Patrick looks up and swallows, wide eyes full of too many thoughts for David to pick out any of them clearly.

“I don’t know,” Patrick says finally, digging his hands in his pockets.

“Okay. Well if you figure it out, you know how to find me,” David says. “See you at training.”

“See you at training,” he agrees.

 

-----

 

“Okay, I think we have a plan,” Ronnie says, looking down at her notes as she stands up to go. “I’ll do my part to keep my guy in line, and you keep Alexis’s head in the game, and I think it’s theirs to lose.”

Ronnie is Patrick’s coach and the only other person in the world who knows that of the Rose/Brewer pair, Patrick is the one who is the most challenging. Most people assume it’s Alexis because she has a big personality. But Ronnie and David both know it’s Patrick who needs more direction on the ice and more handling off of it. It’s always amused David that most people think of Patrick as unflappable and sweet, but that’s just the surface. David noticed that right away. Underneath his brain is constantly calculating and reformulating. It's brilliant and ruthless and wide and scattered and David loves it. No, David loved it.

“It’s a good plan,” David agrees, standing up too.

He shows Ronnie out and closes the door, catching sight of the costume garment bags in the closet.

He unzips Patrick’s bag and runs his hand down the shirt, a Prussian blue spandex approximation of a button-up that tucks into a pair of black poly-blend trousers. David has helped with every single one of their costumes for their routines, some much more elaborate. But this one is his favorite. He still remembers the first time Patrick put it on, coming over to David’s apartment after training on the day it arrived.

 

“What about like this?” Patrick asks, popping the collar.

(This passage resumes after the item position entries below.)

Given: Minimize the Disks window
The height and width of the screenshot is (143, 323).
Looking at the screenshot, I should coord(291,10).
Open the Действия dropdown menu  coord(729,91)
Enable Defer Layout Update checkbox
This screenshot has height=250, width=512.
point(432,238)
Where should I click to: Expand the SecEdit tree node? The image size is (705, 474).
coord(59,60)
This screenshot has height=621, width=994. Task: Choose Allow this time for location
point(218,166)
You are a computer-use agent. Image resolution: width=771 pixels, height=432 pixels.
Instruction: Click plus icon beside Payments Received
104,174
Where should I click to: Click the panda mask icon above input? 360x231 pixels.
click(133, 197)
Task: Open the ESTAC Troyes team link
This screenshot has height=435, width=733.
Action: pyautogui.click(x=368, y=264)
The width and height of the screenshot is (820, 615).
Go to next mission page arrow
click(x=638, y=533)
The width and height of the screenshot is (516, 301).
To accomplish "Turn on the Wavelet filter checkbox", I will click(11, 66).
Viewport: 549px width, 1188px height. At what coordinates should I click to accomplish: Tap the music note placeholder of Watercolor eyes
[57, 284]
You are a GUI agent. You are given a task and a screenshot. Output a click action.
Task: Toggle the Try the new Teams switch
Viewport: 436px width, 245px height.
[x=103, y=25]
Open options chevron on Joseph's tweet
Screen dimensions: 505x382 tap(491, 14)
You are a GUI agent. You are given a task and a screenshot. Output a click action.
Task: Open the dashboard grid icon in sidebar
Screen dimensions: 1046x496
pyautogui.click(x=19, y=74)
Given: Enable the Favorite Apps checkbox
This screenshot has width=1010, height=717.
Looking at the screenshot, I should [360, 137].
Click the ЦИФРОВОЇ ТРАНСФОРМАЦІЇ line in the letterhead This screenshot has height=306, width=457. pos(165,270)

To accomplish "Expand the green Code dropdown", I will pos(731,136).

“Absolutely not,” David says.

David’s fingers dip between Patrick’s neck and the fabric as he settles the collar back into place. His lips brush the hollow of Patrick’s neck, sucking softly enough that the marks will fade before anyone has a chance to see them. Patrick tastes like salt and ice, a mixture David craves even now that his tongue can collect it from Patrick whenever he wants.

The plackets of the shirt are thin and sewn together up to the last few buttons, exposing a tease of Patrick’s sternum. David’s fingers part the shirt enough for his tongue to sink into the shallow dip, and Patrick groans.

“This is not fair. I have an interview in an hour,” Patrick says.

“I can work with that. When do you need to leave?” Patrick laughs and David smiles into his jaw, catching it with his teeth on his way back to Patrick's mouth.

“Twenty minutes,” Patrick says. “And it will take at least ten of them to get me out of this thing.”

He’s not wrong about that. Skating costumes are designed to stay on through the most perfectly executed quad lutz-triple toe loop combination. It takes some effort to remove them.

“I’ll see what I can do,” David says, his hands already on the series of clasps at the waist of the pants.

 

Standing in the hotel room staring at the costume three months later, David can still hear Patrick’s laughter as they peeled him out of the stretchy fabric. He can still feel Patrick’s hands in David’s hair as David took him in his mouth. He zips up the bag and fuck, this is going to be so much harder than he realized. 

David closes the closet and decides to leave early. He can walk around a bit before meeting Stevie. It's the Olympic Games, and Alexis has always dreamed of Olympic gold and David can actually help make that happen for her. If that means it happens for Patrick too, then fine. Maybe if Patrick wins they will—

No, nope. After his own skating career was stunted by injury, he never thought he'd be here at the Olympics. And now he is. So he's going to enjoy it and set down this torch he's been carrying for Patrick once and for all. And maybe when he does what he came here to do, it's time to find his own dream.